Americanizando la inmigración católica, esa Iglesia cumplió una función social; y en ello hubo su parte de sacrificio, pues los mejor americanizados se apartaron del catolicismo, cuyos dogmas y escenografías resultaban poco severos en parangón con los de las iglesias disidentes. Creo oportuno señalar el error en que incurrió recientemente un orador argentino al celebrar los grandes progresos de la iglesia romana en los Estados Unidos, error que es ya un lugar común en la oratoria de los países católicos. Carecería de interés entrar a un análisis estadístico; me limitaré a citaros un párrafo del mismo Bargy, de cuya exactitud global estoy seguro: "El patriotismo de la Iglesia americana ha sido puesto a prueba. Americanizando a sus fieles, ha perdido más de la mitad; familiarizándolos con el idioma, las leyes y las costumbres de su nueva patria ella ha apresurado su deserción hacia el protestantismo o el libre pensamiento. Según la estadística de inmigración, los católicos en los Estados Unidos deberían ser más de 25 millones: sólo son 10 millones. La pérdida ha causado alarma y se ha buscado el remedio en la formación de Iglesias de lenguas diversas, que fortificando en los Alemanes, los Irlandeses, los Italianos, los Franceses, el recuerdo de su país natal, los retuvieran así más fuertemente en su religión originaria. En 1890 comenzó, por la división de la iglesia católica norteamericana en Iglesias llamadas nacionales, un gran movimiento... Pero monseñor Ireland y todo el alto clero afirmaron resueltamente la unidad: donde sólo debe haber una nación, sólo puede existir una Iglesia nacional.... De cada católico debía hacerse un Americano, aun a riesgo de preparar en él un protestante. La lealtad hacia el país fué antepuesta a la obsecuencia a la fe".
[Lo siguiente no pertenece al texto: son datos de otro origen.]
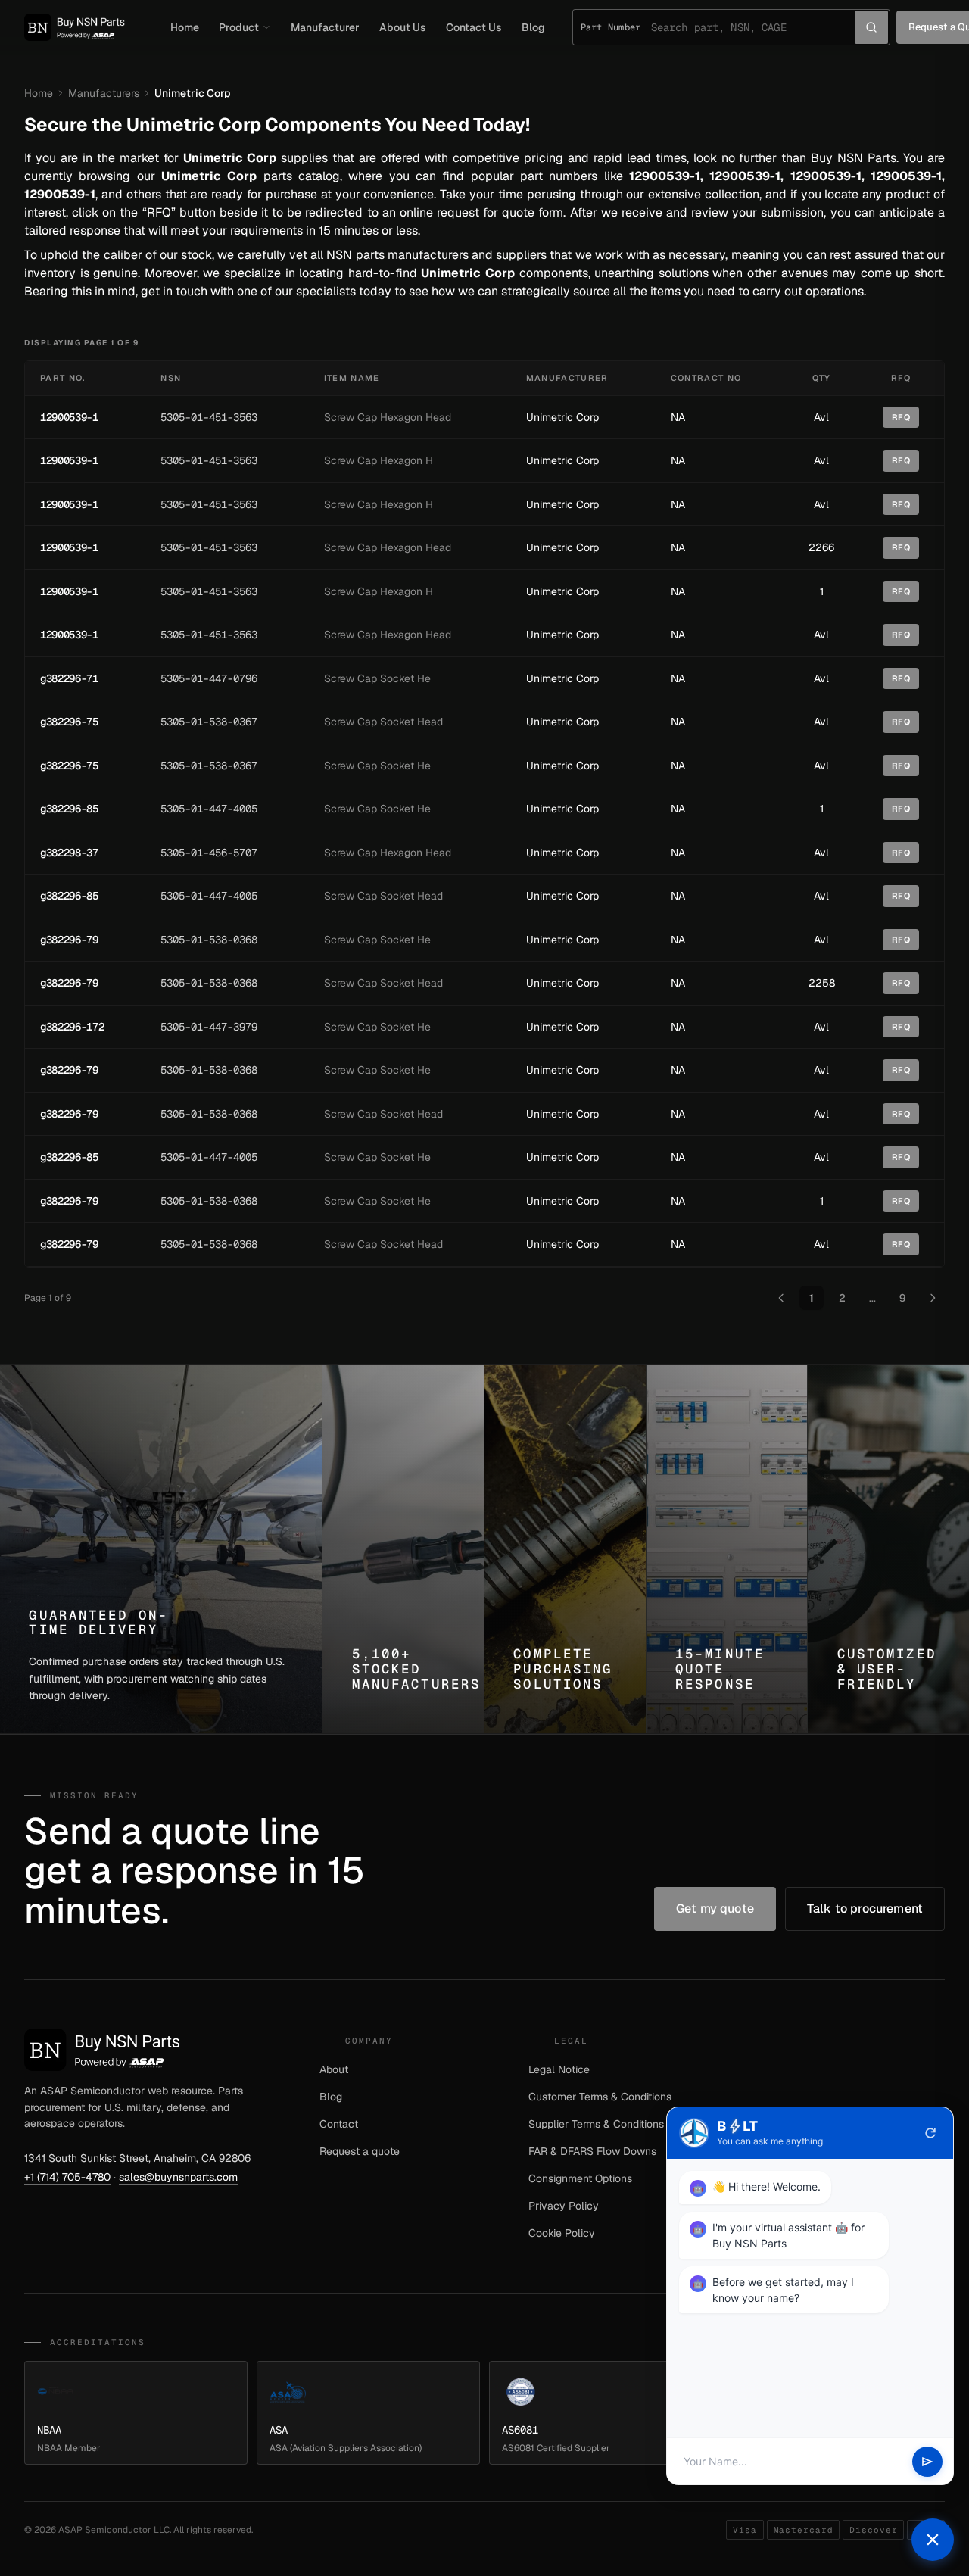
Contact (338, 2124)
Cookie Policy (561, 2233)
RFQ (901, 417)
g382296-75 (69, 721)
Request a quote (359, 2151)
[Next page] (933, 1298)
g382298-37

Esta actitud antidogmática y social, es simplemente inconcebible en las naciones donde la iglesia católica es tradicionalmente amparada por el Estado. Y no vacilo en deciros, por haberlas visto, que las iglesias católicas de los Estados Unidos, desde los edificios hasta los sermones, se parecen mucho más a las iglesias protestantes de allí mismo, que a las católicas de los países latinos. El catolicismo se descatoliza, adaptándose al medio; descuida los dogmas y se eleva hacia la acción moral.